Downloads survey data, or extracts them from files, and returns a clean data set. If a survey URL is accessed multiple times, the data will be cached (unless clear_cache is set to TRUE) to avoid repeated downloads.

If survey objects are used repeatedly the downloaded files can be saved and reloaded between sessions then survey objects can be saved/loaded using base::saveRDS() and base::readRDS(), or via the individual survey files that can be downloaded using download_survey() and subsequently loaded using load_survey().

Usage

get_survey(survey, clear_cache = FALSE, ...)

Arguments

survey

a DOI or url to get the survey from, or a survey() object.

clear_cache

logical, whether to clear the cache before downloading the survey; by default, the cache is not cleared and so multiple calls of this function to access the same survey will not result in repeated downloads.

...

currently unused

Value

a survey in the correct format

Examples

## Not run: 
list_surveys()
peru_doi <- "https://doi.org/10.5281/zenodo.1095664"
peru_survey <- get_survey(peru_doi)
## --> We now recommend:
peru_survey <- contactsurveys::download_survey(peru_doi)
peru_data <- load_survey(peru_survey)

## End(Not run)

Impute ages from ranges (generic helper)

Description

Generic function to impute ages from min/max ranges. Works for both participant and contact data by specifying the column prefix.

Usage

impute_ages(data, prefix, estimate = c("mean", "sample", "missing"))

Arguments

data

A data.table containing age data

prefix

Column name prefix: "part_age" for participants, "cnt_age" for contacts

estimate

Imputation method: "mean", "sample", or "missing"

Value

The data with ages imputed according to the specified method

Impute contact ages

Description

Imputes contact survey data, where variables are named: "cnt_age_est_min" and "cnt_age_est_max". Uses mean imputation, sampling (hot deck), or leaves them as missing. These are controlled by the estimate argument.

Usage

impute_contact_ages(contacts, estimate = c("mean", "sample", "missing"))

Arguments

contacts

a survey data set of contacts

estimate

Value

The contact data, potentially with contact ages imputed depending on the estimate method and whether age columns are present in the data.

Impute participant ages

Description

Imputes participant survey data, where variables are named: "part_age_est_min" and "part_age_est_max". Uses mean imputation, sampling (hot deck), or leaves them as missing. These are controlled by the estimate argument.

Usage

impute_participant_ages(
  participants,
  estimate = c("mean", "sample", "missing")
)

Arguments

participants

A survey data set of participants

estimate

Value

The participant data, potentially with participant ages imputed depending on the estimate method and whether age columns are present in the data.

Test whether an object is a contact_matrix

Description

Test whether an object is a contact_matrix

Usage

is_contact_matrix(x)

Arguments

x

object to test

Value

logical

Checks if a character string is a DOI

Description

Checks if a character string is a DOI

Usage

is_doi(x)

**Rows**:
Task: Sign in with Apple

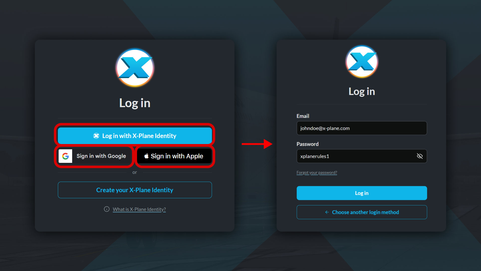Action: tap(174, 156)
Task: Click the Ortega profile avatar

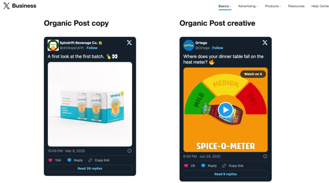Action: click(x=189, y=45)
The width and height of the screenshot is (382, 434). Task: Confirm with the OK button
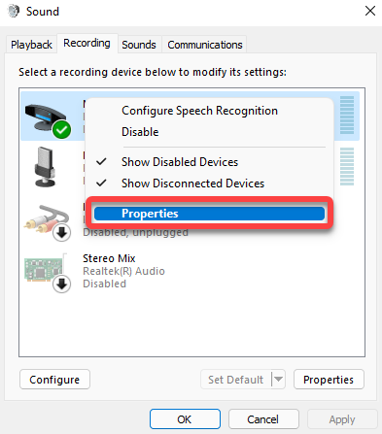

**Exercises to complete**:
a) Report every line of the entries that contains the string "Task", matching case exactly.
b) Go on with the documentation of the contact survey functions, starting right after its last line.
The function documentation has no connection to the entries.

**Answer list**:
a)
Task: Sign in with Apple
Task: Click the Ortega profile avatar
The width and height of the screenshot is (382, 434). Task: Confirm with the OK button

b)
Arguments

x

Character vector; the string or strings to check

Value

Logical; TRUE if x is a DOI, FALSE otherwise

Author(s)

Sebastian Funk

Convert lower age limits to age groups.

Description

Mostly used for plot labelling

Usage

limits_to_agegroups(
  x,
  limits = sort(unique(x)),
  notation = c("dashes", "brackets")
)

Arguments

x

age limits to transform

limits

lower age limits; if not given, will use all limits in x

notation

whether to use bracket notation, e.g. [0,4) or dash notation, e.g. 0-4)

Value

Age groups as specified in notation

Examples

limits_to_agegroups(c(0, 5, 10))

List all surveys available for download

Description

list_surveys() has been deprecated in favour of contactsurveys::list_surveys().

Usage

list_surveys(clear_cache = FALSE)

Arguments

clear_cache

Value

character vector of surveys

Examples

# we recommend using the contactsurveys package now for listing surveys.
## Not run: 
contactsurveys::list_surveys()

## End(Not run)

Load a survey from local files

Description

Loads a survey from a local file system. Tables are expected as csv files, and a reference (if present) as JSON.

Usage

load_survey(files, participant_key = NULL, ...)

Arguments

files

a vector of file names as returned by download_survey()

participant_key

character vector specifying columns that uniquely identify participant observations. For cross-sectional surveys this is typically just "part_id" (the default). For longitudinal surveys with multiple observations per participant, specify additional columns like c("part_id", "wave"). When NULL (the default), the function will auto-detect if additional columns are needed and inform you.

...

options for clean(), which is called at the end of this

Value

a survey in the correct format. For longitudinal surveys with multiple observations per participant, the returned object includes an observation_key field containing the column names (excluding part_id) that distinguish observations for the same participant.

Examples

## Not run: 
list_surveys()
peru_files <- download_survey("https://doi.org/10.5281/zenodo.1095664")
peru_survey <- load_survey(peru_files)

# For longitudinal surveys, specify the unique key explicitly:
france_files <- download_survey("https://doi.org/10.5281/zenodo.1157918")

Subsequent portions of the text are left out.